Early Signs Of Alcoholism
Alcoholism usually starts off innocently enough. Someone may begin having one or two drinks with dinner. However, due to stress or even issues like depression or anxiety, they might start using alcohol as a crutch. Many people prefer to feel “numb” and try to avoid life’s problems by drinking more alcohol, more often. If you think that you or someone you love may have fallen into this trap, here are some of the early signs of an alcoholic:
- Drinking more than two alcoholic drinks per day for men or more than one alcoholic drink per day for women
- Making excuses to drink on a regular basis, particularly earlier in the day
- Using alcohol as a way to fall asleep or destress at the end of the day
- Drinking alone or in secret
- Frequently suffering from hangovers
- Suddenly changing clothing, appearance, or social groups
- Experiencing short-term memory loss
- Showing signs of irritability or mood swings
- Using drinking as an excuse to avoid responsibilities at work or school
If you or someone you know is showing multiple signs from the list above, there is a good chance that there is alcohol abuse involved. Fortunately, medical professionals also have more scientific ways to identify alcohol abuse through questionnaires. The first method is known as CAGE and only involves 4 simple questions:
- Have you ever felt you should try to cut down on your drinking?

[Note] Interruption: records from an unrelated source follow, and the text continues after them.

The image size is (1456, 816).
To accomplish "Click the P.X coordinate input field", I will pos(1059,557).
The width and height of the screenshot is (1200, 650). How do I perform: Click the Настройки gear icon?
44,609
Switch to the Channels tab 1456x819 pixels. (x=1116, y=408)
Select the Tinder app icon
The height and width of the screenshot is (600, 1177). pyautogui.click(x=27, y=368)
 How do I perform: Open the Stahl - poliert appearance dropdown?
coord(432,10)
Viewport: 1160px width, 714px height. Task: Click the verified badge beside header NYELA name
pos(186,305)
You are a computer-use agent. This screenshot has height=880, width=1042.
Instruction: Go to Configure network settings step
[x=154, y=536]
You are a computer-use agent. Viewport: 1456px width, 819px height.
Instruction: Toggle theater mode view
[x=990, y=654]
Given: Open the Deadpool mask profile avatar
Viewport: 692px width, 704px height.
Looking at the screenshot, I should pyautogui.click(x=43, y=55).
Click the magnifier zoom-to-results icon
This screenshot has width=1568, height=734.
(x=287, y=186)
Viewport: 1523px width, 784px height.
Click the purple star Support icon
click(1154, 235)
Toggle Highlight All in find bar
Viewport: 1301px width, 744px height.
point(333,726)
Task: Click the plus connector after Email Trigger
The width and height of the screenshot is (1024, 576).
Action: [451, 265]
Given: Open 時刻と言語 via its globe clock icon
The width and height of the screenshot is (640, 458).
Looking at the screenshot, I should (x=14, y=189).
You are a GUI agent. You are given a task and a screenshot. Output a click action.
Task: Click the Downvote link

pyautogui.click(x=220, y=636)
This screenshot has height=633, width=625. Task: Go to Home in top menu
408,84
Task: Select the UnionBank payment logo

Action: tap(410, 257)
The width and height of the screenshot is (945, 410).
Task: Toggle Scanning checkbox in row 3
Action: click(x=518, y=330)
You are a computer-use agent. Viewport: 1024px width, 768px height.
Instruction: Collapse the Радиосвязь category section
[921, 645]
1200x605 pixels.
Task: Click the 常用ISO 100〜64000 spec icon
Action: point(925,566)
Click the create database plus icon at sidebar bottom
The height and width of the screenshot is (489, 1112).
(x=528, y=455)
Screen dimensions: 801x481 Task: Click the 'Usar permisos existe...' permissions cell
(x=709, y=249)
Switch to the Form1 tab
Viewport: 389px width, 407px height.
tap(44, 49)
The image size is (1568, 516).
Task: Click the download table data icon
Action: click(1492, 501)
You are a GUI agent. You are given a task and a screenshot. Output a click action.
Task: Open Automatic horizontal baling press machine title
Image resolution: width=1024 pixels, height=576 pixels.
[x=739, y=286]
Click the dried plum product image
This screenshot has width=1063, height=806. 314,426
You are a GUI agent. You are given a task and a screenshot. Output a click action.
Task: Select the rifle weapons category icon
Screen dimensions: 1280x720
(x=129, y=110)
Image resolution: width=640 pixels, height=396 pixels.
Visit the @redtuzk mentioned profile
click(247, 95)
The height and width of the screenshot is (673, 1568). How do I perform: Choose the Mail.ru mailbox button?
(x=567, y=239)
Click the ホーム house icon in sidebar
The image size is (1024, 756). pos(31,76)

- Have you been bothered by others criticizing your drinking?
- Have you ever felt bad or guilty about your drinking?
- Have you ever had a drink when you first woke up to steady your nerves or get over a hangover?
If you answered “yes” to two or more questions, there is a much higher probability that you have an unhealthy relationship with alcohol. Additionally, the Diagnostic and Statistical Manual of Mental Disorders (DSM) uses the following questions to determine if someone has been abusing alcohol over the past year:
- Have you continued to drink even though it was making you depressed, anxious, or worsened another health problem?
- Have there been situations where you ended up drinking much more than you intended?
- Have you lost interest in other activities and hobbies since you started drinking?
- Have you experienced symptoms associated with alcohol withdrawal?
- Have you felt a craving to consume alcohol?
- Have you gotten into situations while drinking that increased your chances of harming yourself or others?
- Have you been in trouble with the law due to alcohol-related problems?
While asking these questions can help you identify or confirm the signs of alcoholism, you should always defer to professionals to make an official diagnosis.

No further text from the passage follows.